This project is for analyzing all the smart contract on Ethereum regarding their state storage size. The obejctive result data are:
- Get the curve of global state occupancy and the current growth rate;
- Analyze the contract with the largest occupancy status
- Analyze the contract with the fastest growing occupancy status
The storage in Ethereum is stored in the data structure of MPT. where the state is stored in a StateTree, and the leaf nodes of this trie are the accounts (EOA and contract account). Each account has 4 values: nonce
, balance
, storageRoot
, codeHash
.
When the account is a contract account, there will be a StorageTree with its storageRoot
as the root. The leaf node of this trie is a Key-Value storage pair, where the size of Key and Value is 32 bytes, coded with RLP. Read more about this at here.

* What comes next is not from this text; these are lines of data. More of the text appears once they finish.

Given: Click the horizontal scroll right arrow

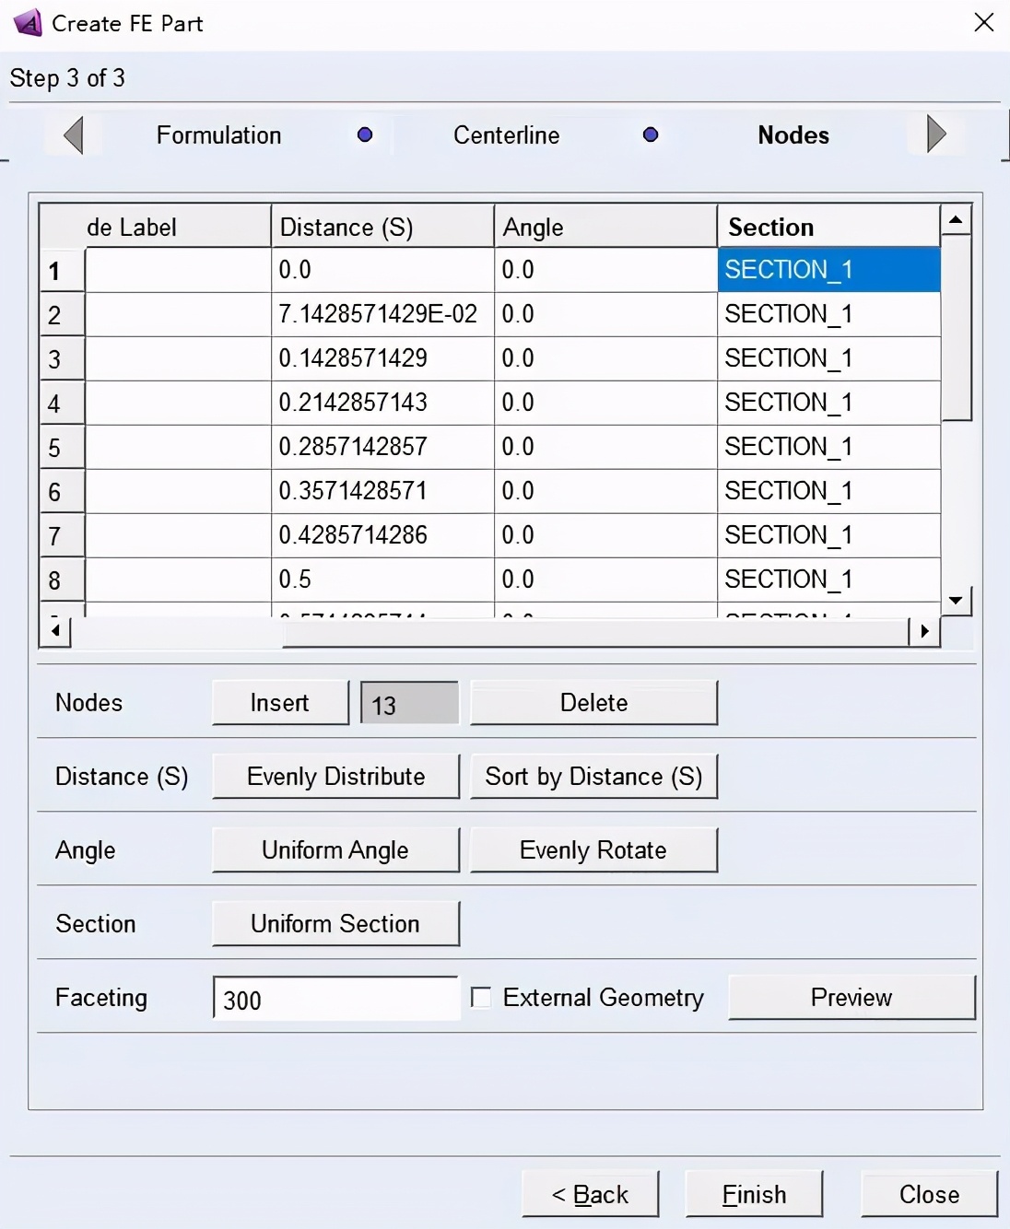Looking at the screenshot, I should click(x=924, y=631).
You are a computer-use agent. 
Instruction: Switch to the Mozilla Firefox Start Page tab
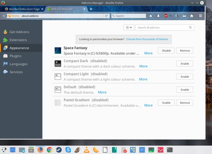pos(23,9)
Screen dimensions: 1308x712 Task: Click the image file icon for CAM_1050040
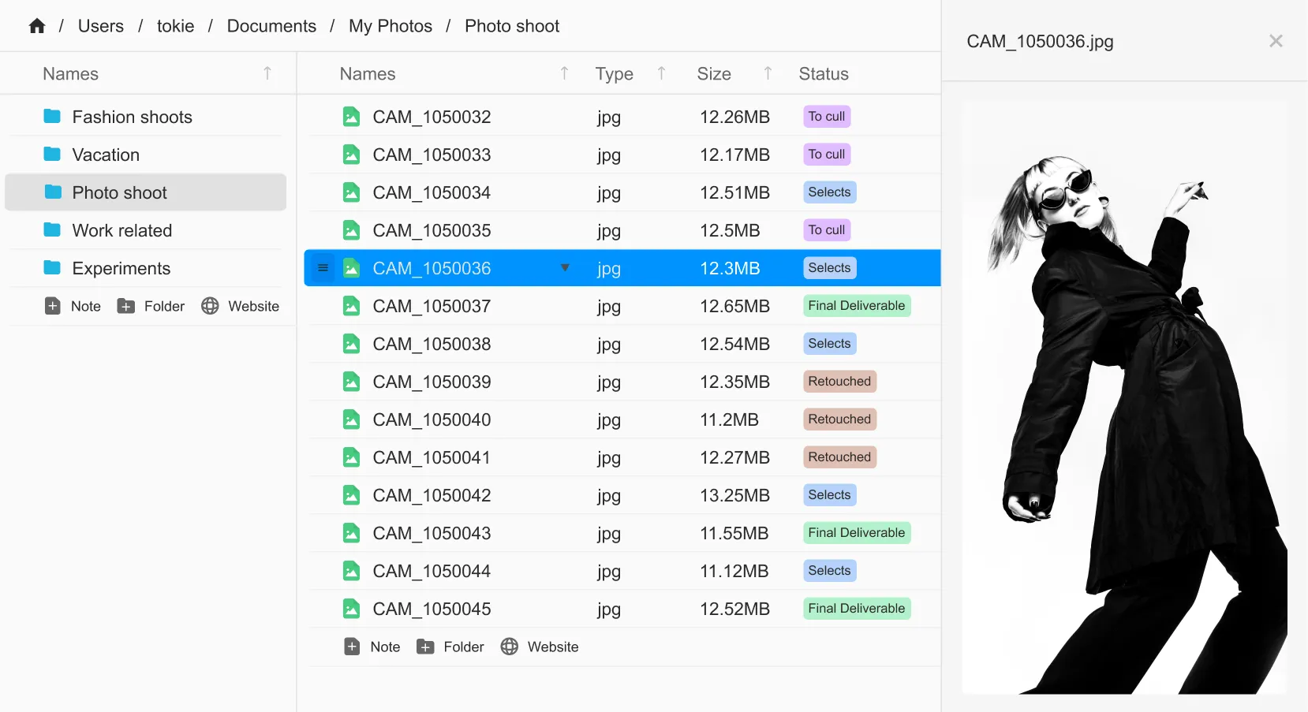(351, 419)
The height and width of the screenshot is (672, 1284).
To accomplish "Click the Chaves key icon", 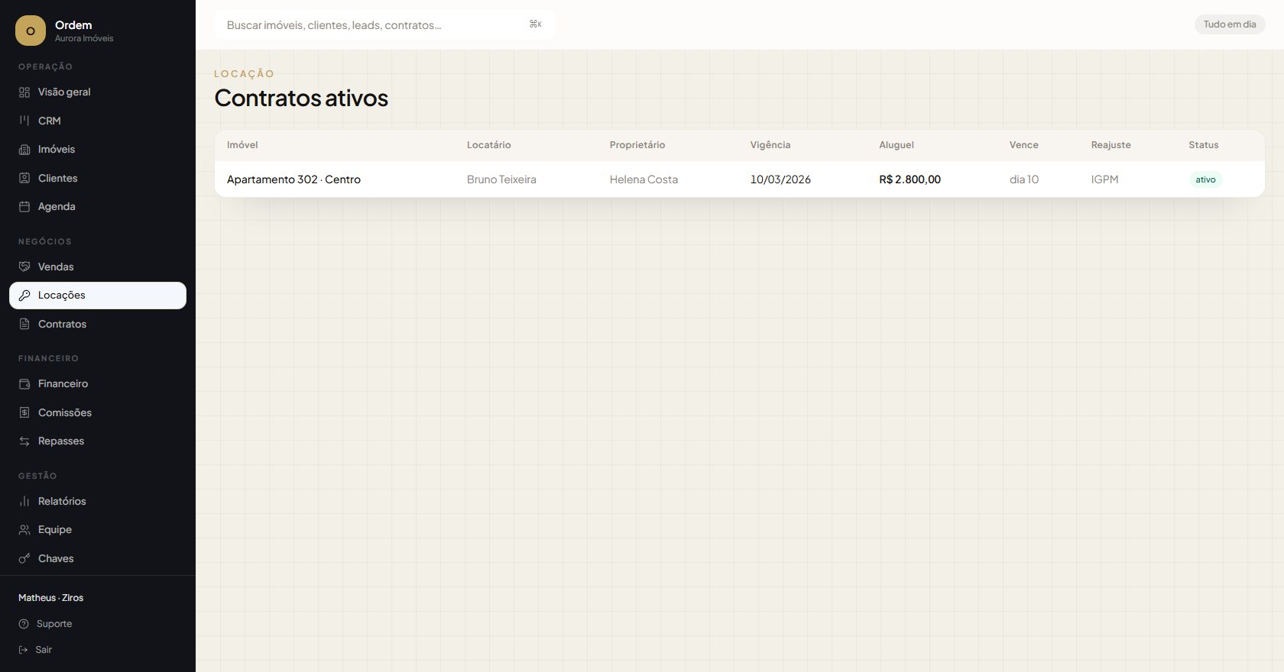I will pos(24,558).
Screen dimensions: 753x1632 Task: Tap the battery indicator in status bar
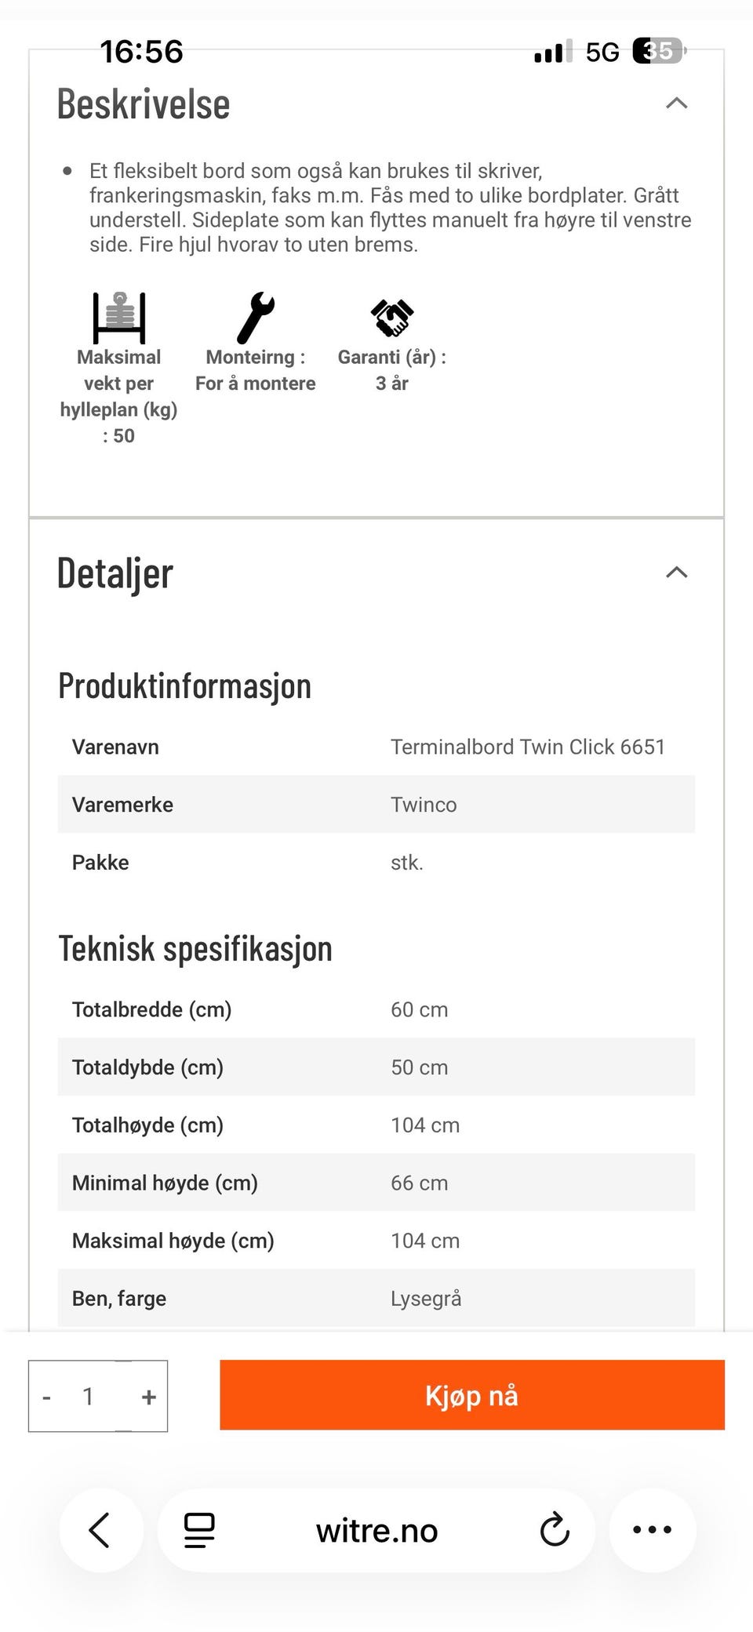coord(659,52)
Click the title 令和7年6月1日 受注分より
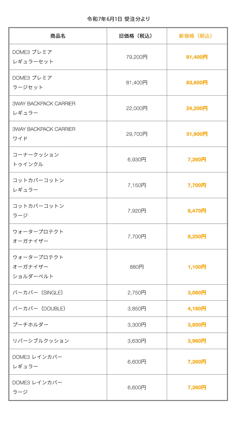236x424 pixels. [x=118, y=19]
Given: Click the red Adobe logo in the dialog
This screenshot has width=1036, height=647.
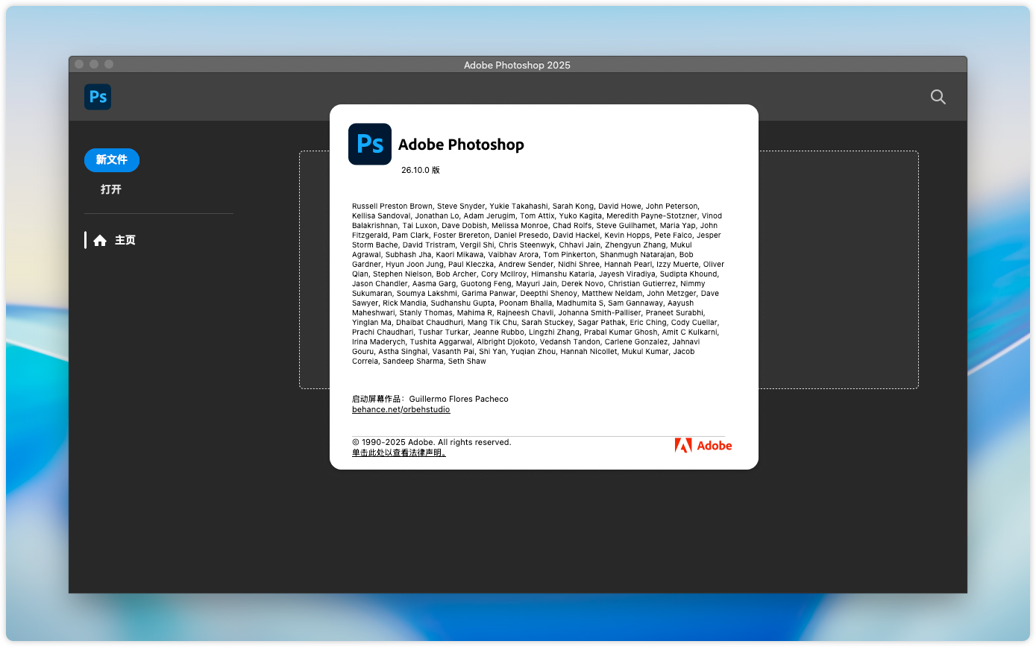Looking at the screenshot, I should 703,446.
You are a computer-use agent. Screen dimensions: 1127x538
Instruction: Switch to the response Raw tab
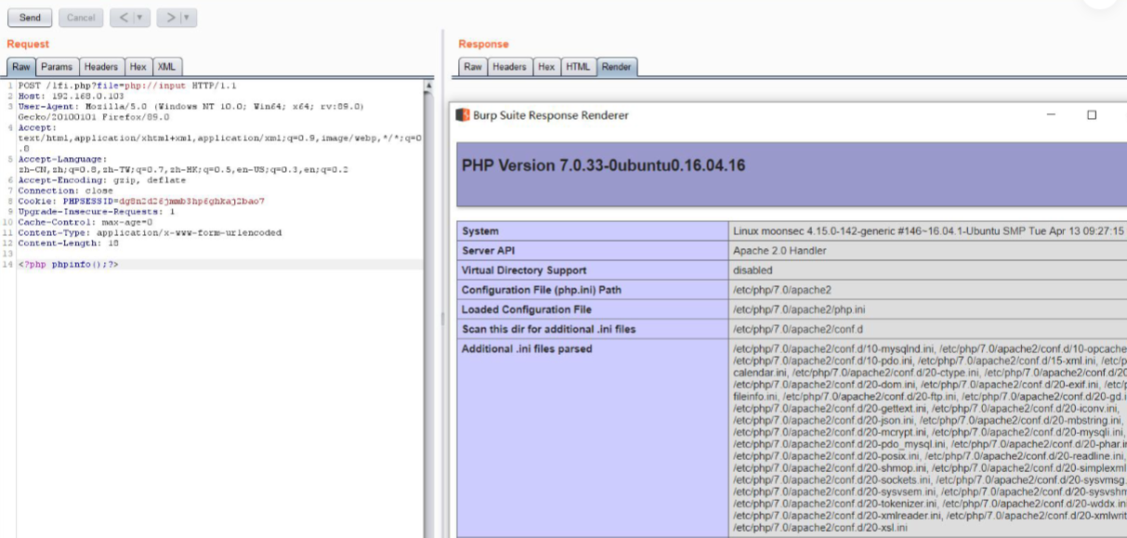pos(473,67)
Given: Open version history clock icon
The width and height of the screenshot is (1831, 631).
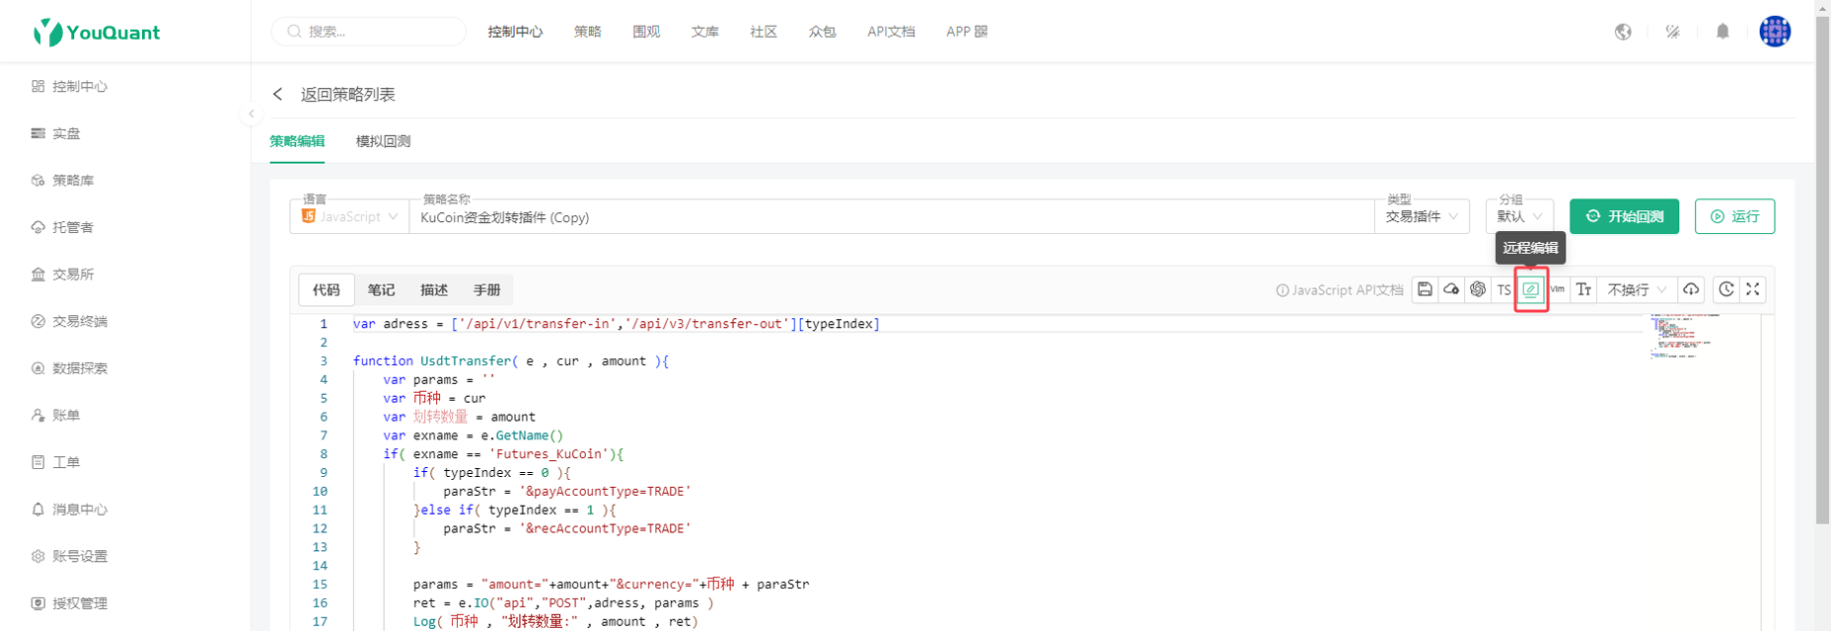Looking at the screenshot, I should pos(1725,289).
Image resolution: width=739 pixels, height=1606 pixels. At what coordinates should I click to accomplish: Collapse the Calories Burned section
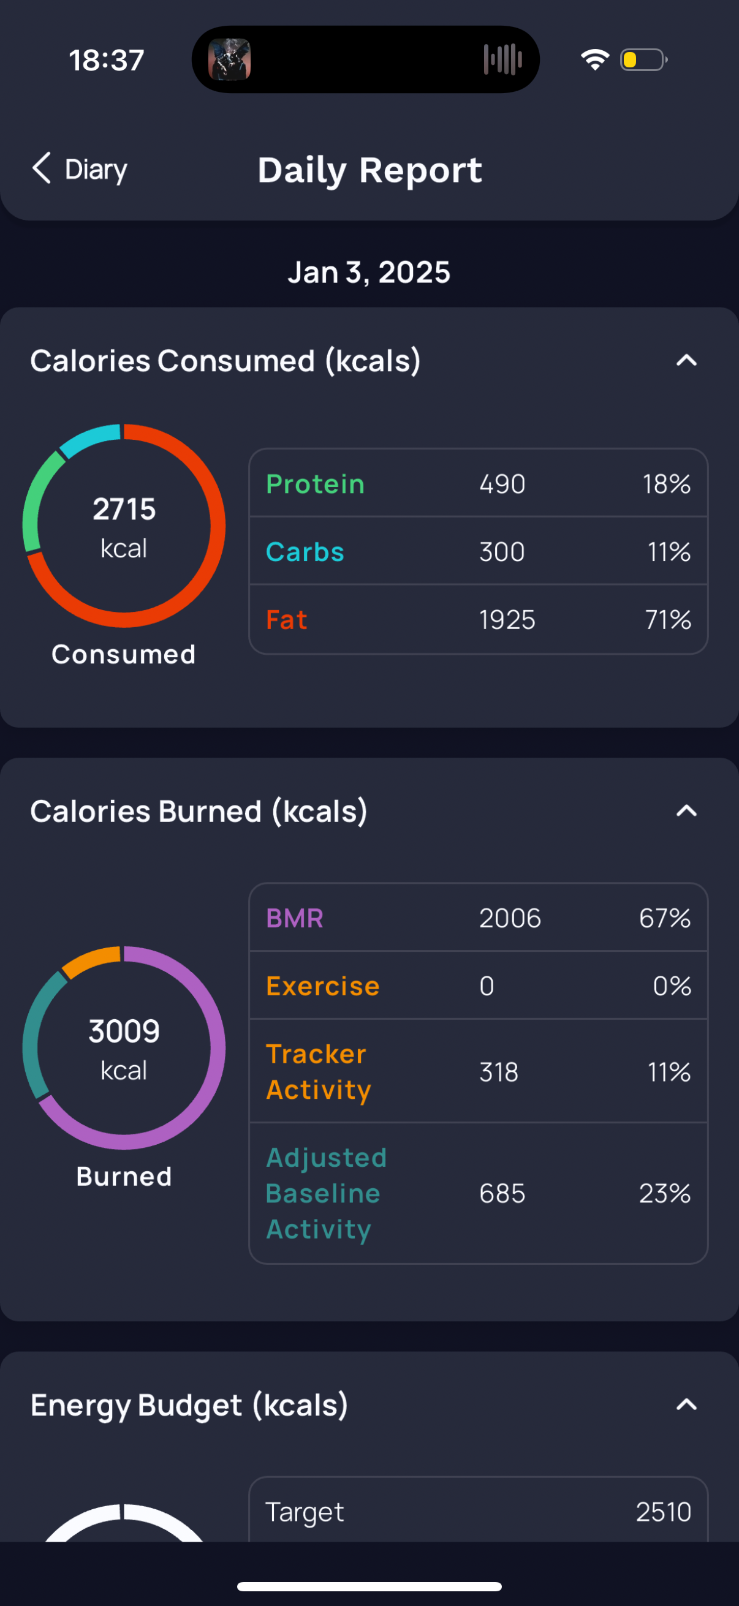pyautogui.click(x=687, y=811)
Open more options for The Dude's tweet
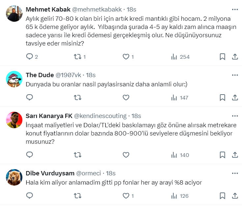 pos(235,75)
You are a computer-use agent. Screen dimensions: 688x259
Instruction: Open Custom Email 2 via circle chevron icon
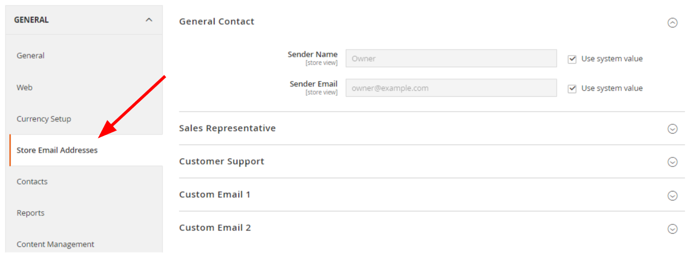[x=672, y=229]
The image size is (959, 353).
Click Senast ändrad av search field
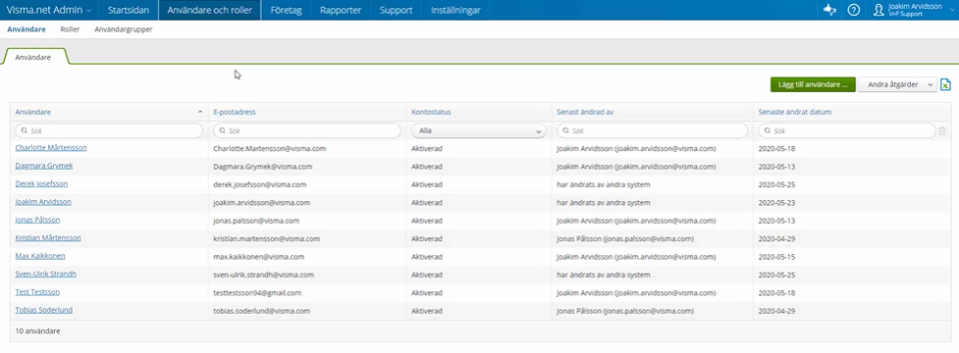tap(652, 130)
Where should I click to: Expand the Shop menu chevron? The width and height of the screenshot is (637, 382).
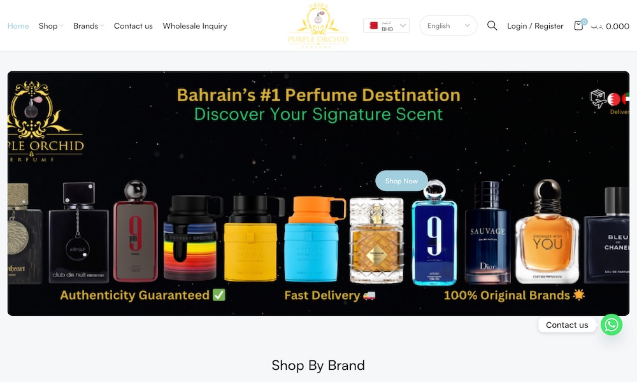click(61, 26)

So to calculate the storage size of a smartcontract, we first need to stream the StateTrie of with a block's stateRoot
, then we use the hash(CONTRACT_ADDRESS)
as the key to search of its storageRoot
. Then stream this StorageTrie to get a key-value array. Every key-value pairs takes a storage slot of 64bytes. So just calculate how many key-value pairs are there and multiple it with 64 bytes, which will give you the size of the state storage of this contract on this block height.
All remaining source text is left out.